Multi-Arm Robot Grasping Easiness Index Selection
Find Innovative SolutionsGenerate Solutions
Solution Overview
Problem
Existing robot apparatuses with multiple arm sections struggle to dynamically select the most suitable arm for grasping objects in changing environments, often relying on fixed task designs and limited strategies that do not account for varying postures and obstacles.
Innovation Solution
A robot apparatus equipped with a grasping-easiness calculation section to quantify the ease of grasping for each arm section, and an arm-section selection section to choose the most suitable arm based on calculated index values, considering manipulability, joint range-of-motion, and interference possibilities with the environment.

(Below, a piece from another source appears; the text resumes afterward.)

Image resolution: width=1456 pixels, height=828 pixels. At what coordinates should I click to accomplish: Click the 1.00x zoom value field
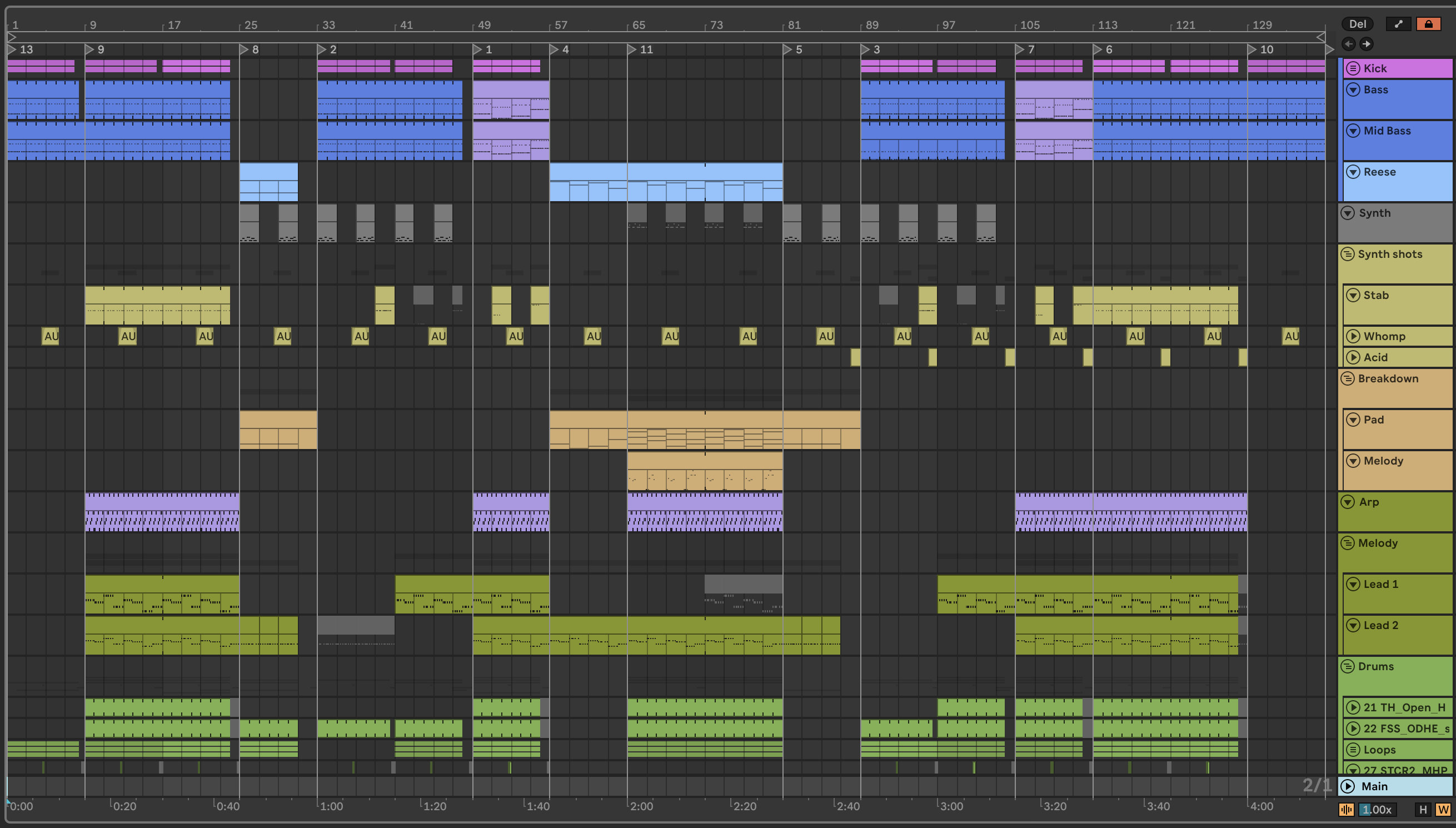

Engineering Contradictions & Design Principles
Engineering Contradiction Analysis
1Ease of operation
If an arm that is nearer to the object is used for grasping, then the operation is simpler and faster, but the grasping may fail when the object posture is fixed or there are obstacles
Solution Approach 1:
The patent changes the selection criterion from simple proximity to a comprehensive evaluation index that includes manipulability, joint range-of-motion, and interference possibility. This allows the system to select arms based on multiple parameters rather than just distance, resolving the contradiction between simple operation and reliable grasping.
Solution Approach 2:
The patent implements dynamic arm selection by continuously evaluating the grasping ease index based on current object posture and environmental conditions. Instead of fixed arm assignment, the system dynamically determines which arm is most suitable for each grasping task, adapting to changing circumstances.
2Device complexity
If tasks are fixedly assigned to each arm, then the control is simpler, but the robot cannot adapt to dynamically changing environments
Solution Approach 1:
The patent makes the arm assignment dynamic by calculating a grasping ease index for each arm based on current environmental conditions and object posture. This allows the robot to adapt to changing environments while maintaining relatively simple control logic through automated index-based selection.
Solution Approach 2:
The system performs self-evaluation of each arm's suitability for grasping by automatically calculating the grasping ease index. The robot determines its own optimal configuration without external intervention, balancing adaptability with operational simplicity.
3Measurement precision
If a quantitative evaluation of grasping ease is performed for each arm, then the arm selection is more accurate, but the calculation complexity increases
Solution Approach 1:
The patent evaluates multiple parameters (manipulability, joint range-of-motion, interference possibility) for each arm and combines them into a single grasping ease index. This quantitative approach provides accurate arm selection while managing complexity through systematic parameter integration.
Solution Approach 2:
The patent divides the evaluation into separate components (manipulability evaluation, joint range-of-motion evaluation, interference possibility evaluation) that are calculated independently and then combined. This segmentation makes the complex calculation process more manageable and computationally efficient.
Data Source
AI summary
A robot apparatus includes a plurality of arm sections; a grasping-easiness calculation section configured to calculate an index value of grasping easiness quantitatively evaluating easiness of assuming a grasping posture for grasping an object or assuming a transition posture leading to the grasping posture for each of the plurality of arm sections; and an arm-section selection section configured to select an arm section to be used for actually grasping the object on the basis of the index value of the grasping easiness calculated for each of the arm sections.